**Supplied text**:
+ + +

House of Wolves is a 2016 Hong Kong comedy film co-written and directed by Vincent Kok, who also appears in a supporting role in the film, and starring Francis Ng and Ronald Cheng. The film was released on 21 January 2016.

Plot
Charlie (Francis Ng) is a swindler who pretends to be a patient with amyotrophic lateral sclerosis patient, while Fung Yan-ping (Ronald Cheng) is an idle village leader. These two self-proclaimed wicked men fall in love at first sight with Yu Chun (Jiang Shuying), a newcomer to the village. Chun arrives to the village after falling out with her ex-boyfriend and is pregnant with their child. While helpless, Chun devises a scheme where she invites Charlie and Yan-ping to her house for dinner, causing them to be drunk and mistakenly believing that one of them have impregnated her. Unable to find out who the real father of the child, Charlie and Yan-ping both take care of Chun. One day, Charlie and Yan-ping realize that neither one of them are the father of Chun's father, and furiously return her to her ex-boyfriend in exchange for cash. Afterwards, by chance, Charlie and Yan-ping discovers that Chun's ex-boyfriend plan to use their child for an experiment and decides to rescue Chun and her unborn child.

+ + +

**Record extracts**:
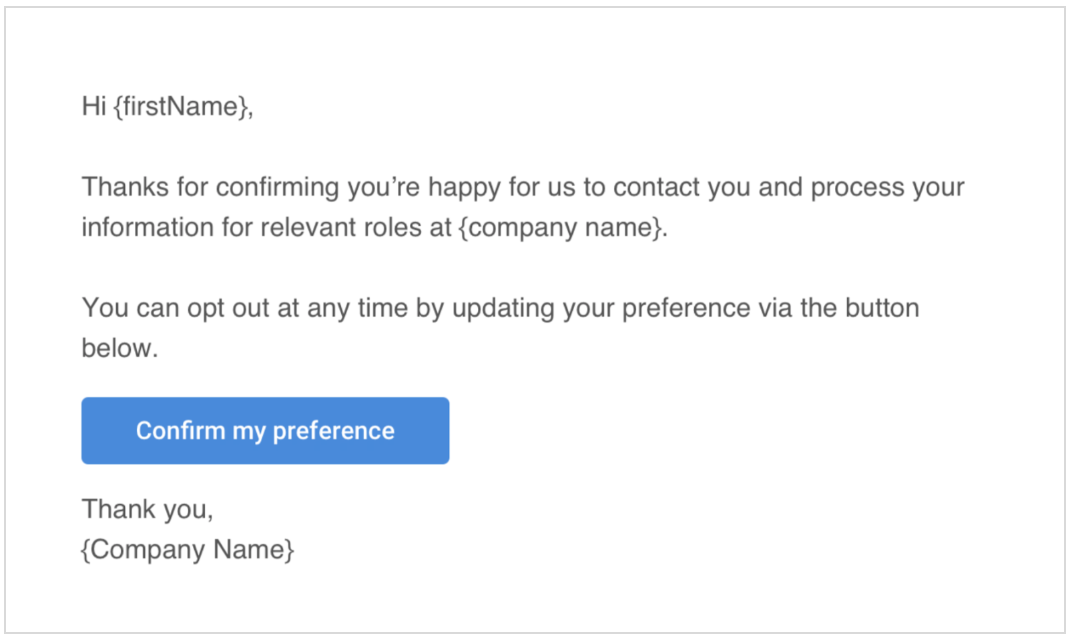Image resolution: width=1072 pixels, height=640 pixels.
Task: Click the {company name} placeholder in paragraph
Action: 560,228
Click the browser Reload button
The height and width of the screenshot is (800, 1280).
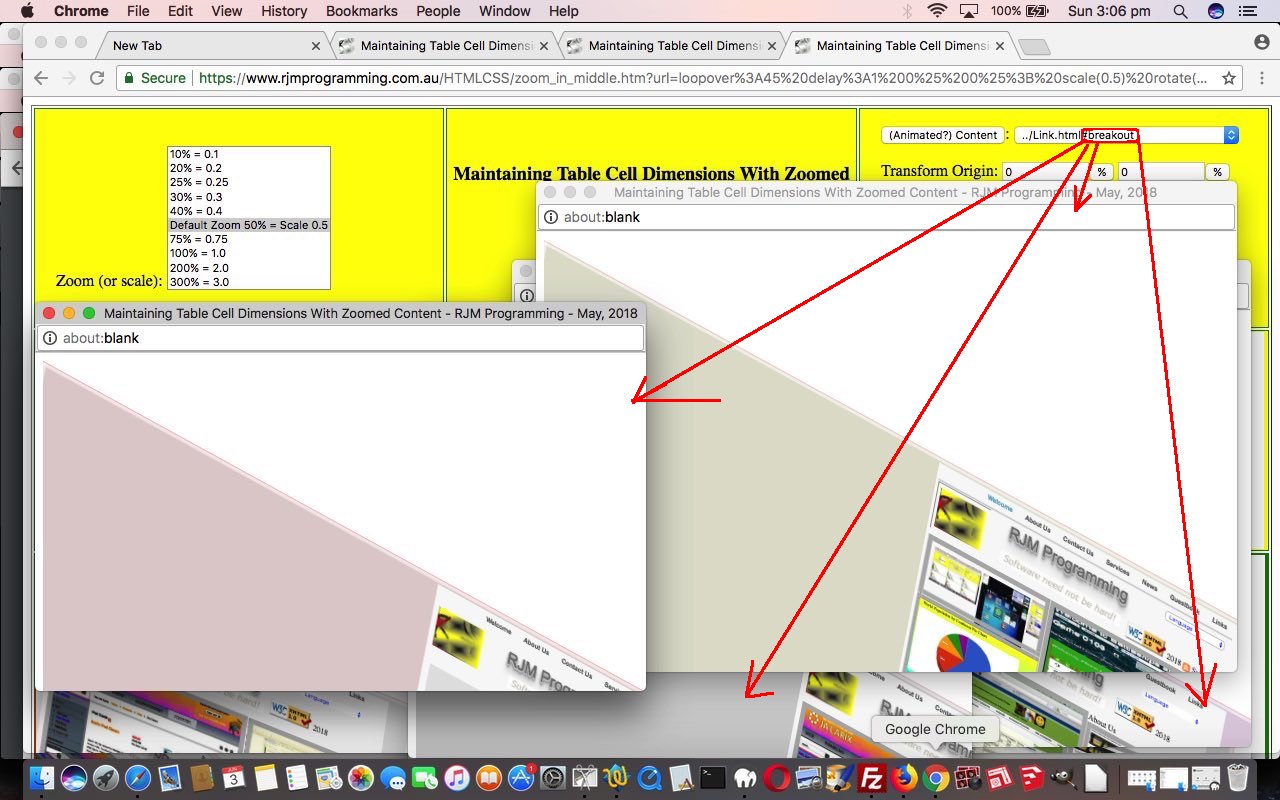coord(97,78)
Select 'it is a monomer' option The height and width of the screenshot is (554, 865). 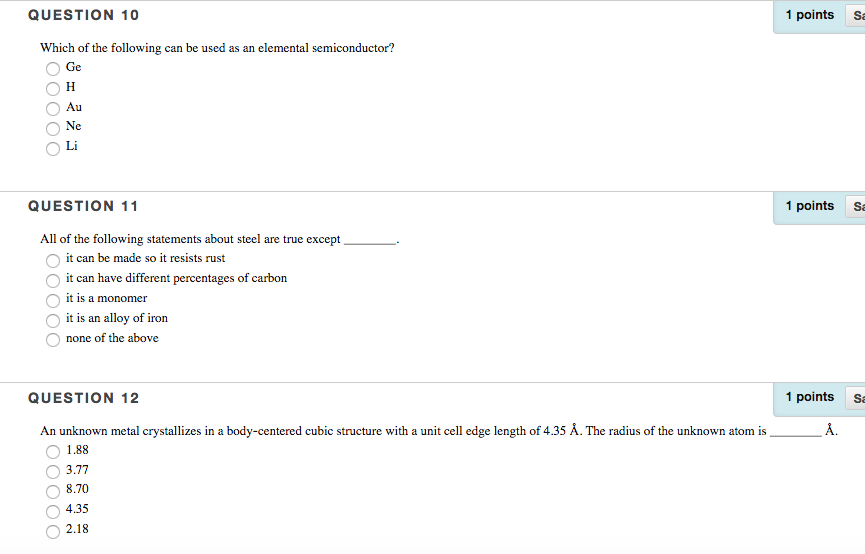53,300

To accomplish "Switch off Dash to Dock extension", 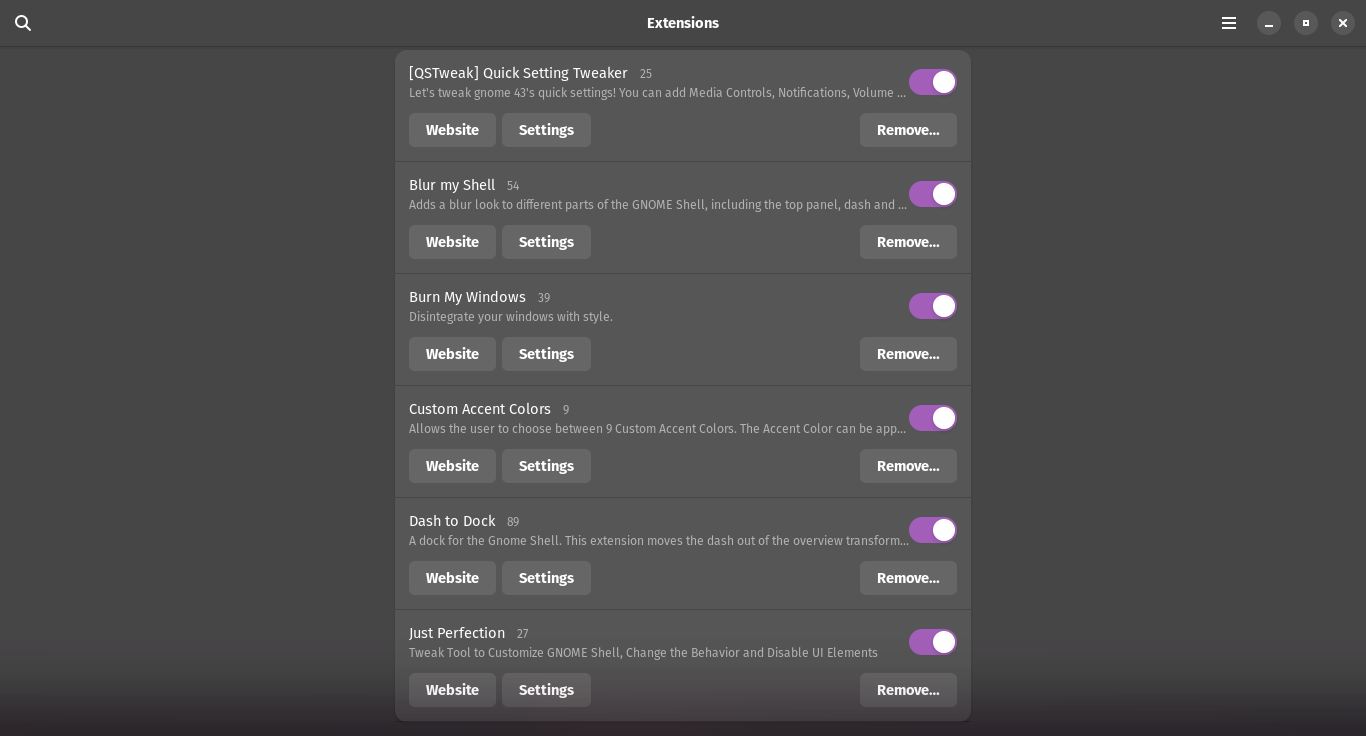I will click(x=933, y=530).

+ + +

**Instructions to follow**:
According to the text about House of Wolves, who co-wrote and directed the film?

**Written answer**:
Vincent Kok